* [EXERCISE PROMPT]:
Go line by line through the records below. Copy whichever lines contain the string "field".

Dataset entries
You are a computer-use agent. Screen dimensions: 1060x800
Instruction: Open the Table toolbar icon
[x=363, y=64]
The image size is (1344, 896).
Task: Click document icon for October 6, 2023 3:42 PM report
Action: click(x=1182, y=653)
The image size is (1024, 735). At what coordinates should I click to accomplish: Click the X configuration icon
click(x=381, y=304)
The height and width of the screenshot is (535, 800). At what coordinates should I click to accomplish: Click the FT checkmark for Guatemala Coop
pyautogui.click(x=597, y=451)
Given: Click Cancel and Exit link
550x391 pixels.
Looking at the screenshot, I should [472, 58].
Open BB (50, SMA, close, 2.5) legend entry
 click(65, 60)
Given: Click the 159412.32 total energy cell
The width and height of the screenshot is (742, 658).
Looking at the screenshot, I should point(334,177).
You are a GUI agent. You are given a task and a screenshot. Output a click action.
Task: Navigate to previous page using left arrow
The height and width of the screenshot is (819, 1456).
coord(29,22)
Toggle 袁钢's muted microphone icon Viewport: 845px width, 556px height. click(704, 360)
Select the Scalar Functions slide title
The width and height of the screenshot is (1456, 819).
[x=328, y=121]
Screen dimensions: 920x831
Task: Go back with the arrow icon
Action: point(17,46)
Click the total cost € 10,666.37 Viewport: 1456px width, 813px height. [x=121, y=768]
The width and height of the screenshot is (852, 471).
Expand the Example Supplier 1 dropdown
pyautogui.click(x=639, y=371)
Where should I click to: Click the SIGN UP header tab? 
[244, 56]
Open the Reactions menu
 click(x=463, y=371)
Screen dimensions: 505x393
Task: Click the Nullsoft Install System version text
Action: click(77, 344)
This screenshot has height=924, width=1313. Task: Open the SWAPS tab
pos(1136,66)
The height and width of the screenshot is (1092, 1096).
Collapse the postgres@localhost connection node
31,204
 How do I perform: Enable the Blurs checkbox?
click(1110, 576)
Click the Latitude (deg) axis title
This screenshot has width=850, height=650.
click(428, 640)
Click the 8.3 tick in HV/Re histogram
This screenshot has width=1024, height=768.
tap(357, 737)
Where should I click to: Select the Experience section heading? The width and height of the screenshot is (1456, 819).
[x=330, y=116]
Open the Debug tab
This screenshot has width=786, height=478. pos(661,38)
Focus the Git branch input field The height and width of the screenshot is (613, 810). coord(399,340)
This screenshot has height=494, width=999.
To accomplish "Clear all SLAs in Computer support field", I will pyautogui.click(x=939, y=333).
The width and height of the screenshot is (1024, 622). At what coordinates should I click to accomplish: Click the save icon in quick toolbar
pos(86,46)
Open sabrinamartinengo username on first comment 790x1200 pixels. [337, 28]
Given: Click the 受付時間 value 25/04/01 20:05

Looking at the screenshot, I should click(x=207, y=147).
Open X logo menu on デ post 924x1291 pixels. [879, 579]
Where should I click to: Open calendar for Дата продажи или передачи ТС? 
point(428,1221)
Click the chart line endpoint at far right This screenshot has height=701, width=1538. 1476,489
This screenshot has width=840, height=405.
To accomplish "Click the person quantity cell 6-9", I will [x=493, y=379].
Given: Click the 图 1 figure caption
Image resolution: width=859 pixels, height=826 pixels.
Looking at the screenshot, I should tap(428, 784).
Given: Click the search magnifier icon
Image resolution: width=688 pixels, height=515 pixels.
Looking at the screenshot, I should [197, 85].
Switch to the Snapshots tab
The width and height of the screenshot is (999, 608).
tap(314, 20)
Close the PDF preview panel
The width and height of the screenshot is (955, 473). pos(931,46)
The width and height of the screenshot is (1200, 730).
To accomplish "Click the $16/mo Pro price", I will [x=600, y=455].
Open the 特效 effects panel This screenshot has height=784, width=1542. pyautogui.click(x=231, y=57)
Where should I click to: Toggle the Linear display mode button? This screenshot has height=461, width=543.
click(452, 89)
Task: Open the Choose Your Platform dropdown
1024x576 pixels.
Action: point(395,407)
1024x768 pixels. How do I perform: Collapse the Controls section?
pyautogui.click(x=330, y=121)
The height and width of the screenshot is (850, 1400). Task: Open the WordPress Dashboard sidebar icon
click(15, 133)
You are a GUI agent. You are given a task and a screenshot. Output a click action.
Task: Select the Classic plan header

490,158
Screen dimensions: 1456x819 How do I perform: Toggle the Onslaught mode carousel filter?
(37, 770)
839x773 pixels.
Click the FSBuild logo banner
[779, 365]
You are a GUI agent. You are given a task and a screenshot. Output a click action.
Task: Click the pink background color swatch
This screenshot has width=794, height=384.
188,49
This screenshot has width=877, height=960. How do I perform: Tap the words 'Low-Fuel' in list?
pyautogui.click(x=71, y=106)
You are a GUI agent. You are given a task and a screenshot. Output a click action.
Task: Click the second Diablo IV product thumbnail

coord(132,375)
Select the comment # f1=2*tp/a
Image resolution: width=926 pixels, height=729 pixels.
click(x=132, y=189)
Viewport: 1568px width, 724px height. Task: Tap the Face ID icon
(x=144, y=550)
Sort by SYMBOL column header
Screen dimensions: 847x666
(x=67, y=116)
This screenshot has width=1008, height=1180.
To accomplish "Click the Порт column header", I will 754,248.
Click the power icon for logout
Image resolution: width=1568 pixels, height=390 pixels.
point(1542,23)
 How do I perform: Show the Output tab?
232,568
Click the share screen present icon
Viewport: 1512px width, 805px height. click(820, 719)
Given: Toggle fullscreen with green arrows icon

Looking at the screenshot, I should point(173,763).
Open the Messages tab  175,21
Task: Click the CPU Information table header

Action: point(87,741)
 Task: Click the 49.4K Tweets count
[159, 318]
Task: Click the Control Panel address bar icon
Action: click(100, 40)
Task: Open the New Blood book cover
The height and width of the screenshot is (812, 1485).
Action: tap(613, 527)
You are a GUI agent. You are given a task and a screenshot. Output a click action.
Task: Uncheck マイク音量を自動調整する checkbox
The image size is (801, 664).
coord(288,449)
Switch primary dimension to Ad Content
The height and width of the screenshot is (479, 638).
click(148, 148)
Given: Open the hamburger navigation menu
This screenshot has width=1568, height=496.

* [TASK RESULT]:
Focus the Git branch input field The height and width of the screenshot is (613, 810). coord(399,340)
To accomplish "Clear all SLAs in Computer support field", I will pyautogui.click(x=939, y=333).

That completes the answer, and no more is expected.